Upgrade options and recommendations for Azure Kubernetes Service (AKS) clusters

2025-07-12

This article gives you a technical foundation for AKS cluster upgrades, covering upgrade options and common scenarios. For in-depth guidance tailored to your needs, use the scenario-based navigation paths at the end of this article.

📖 What This Article Covers

This technical reference provides comprehensive AKS upgrade fundamentals:

Manual vs. automated upgrade options and when to use each
Common upgrade scenarios with specific recommendations
Optimization techniques for performance and minimal disruption
Troubleshooting guidance for capacity, drain failures, and timing issues
Validation processes and pre-upgrade checks

Best for: Understanding upgrade mechanics, troubleshooting issues, optimizing upgrade settings, technical implementation details.

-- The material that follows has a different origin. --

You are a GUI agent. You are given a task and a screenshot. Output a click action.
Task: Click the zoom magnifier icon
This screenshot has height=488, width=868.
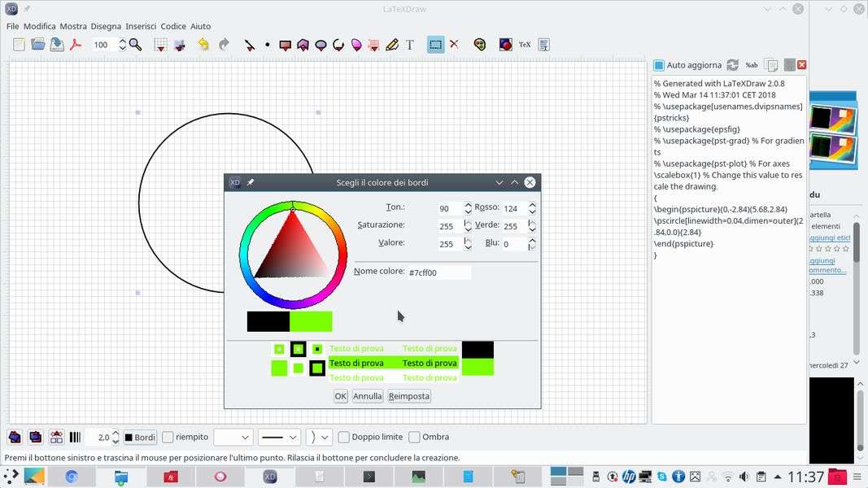[136, 45]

Related guides: Production strategies • Stateful workloads • Scenario hub

New to AKS upgrades? Start with our Upgrade Scenarios Hub for guided, scenario-based assistance.

Your Situation	Recommended Path
Production cluster needing upgrade	Production Upgrade Strategies
Database/stateful workloads	Stateful Workload Patterns
First-time upgrade or basic cluster	Basic AKS cluster upgrade
Multiple environments or fleet	Upgrade Scenarios Hub
Node pools or Windows nodes	Node pool upgrades
Specific node pool only	Single node pool upgrade

Upgrade options

Perform manual upgrades

Manual upgrades let you control when your cluster upgrades to a new Kubernetes version. Useful for testing or targeting a specific version.

Configure automatic upgrades

Automatic upgrades keep your cluster on a supported version and up to date. This is when you want to set and forget.

Special considerations for node pools spanning multiple availability zones

AKS uses best-effort zone balancing in node groups. During an upgrade surge, the zones for surge nodes in Virtual Machine Scale Sets are unknown ahead of time, which can temporarily cause an unbalanced zone configuration. AKS deletes surge nodes after the upgrade and restores the original zone balance. To keep zones balanced, set surge to a multiple of three nodes. PVCs using Azure LRS disks are zone-bound and may cause downtime if surge nodes are in a different zone. Use a Pod Disruption Budget to maintain high availability during drains.

Optimize upgrades to improve performance and minimize disruptions

Combine Planned Maintenance Window, Max Surge, Pod Disruption Budget, node drain timeout, and node soak time to increase the likelihood of successful, low-disruption upgrades.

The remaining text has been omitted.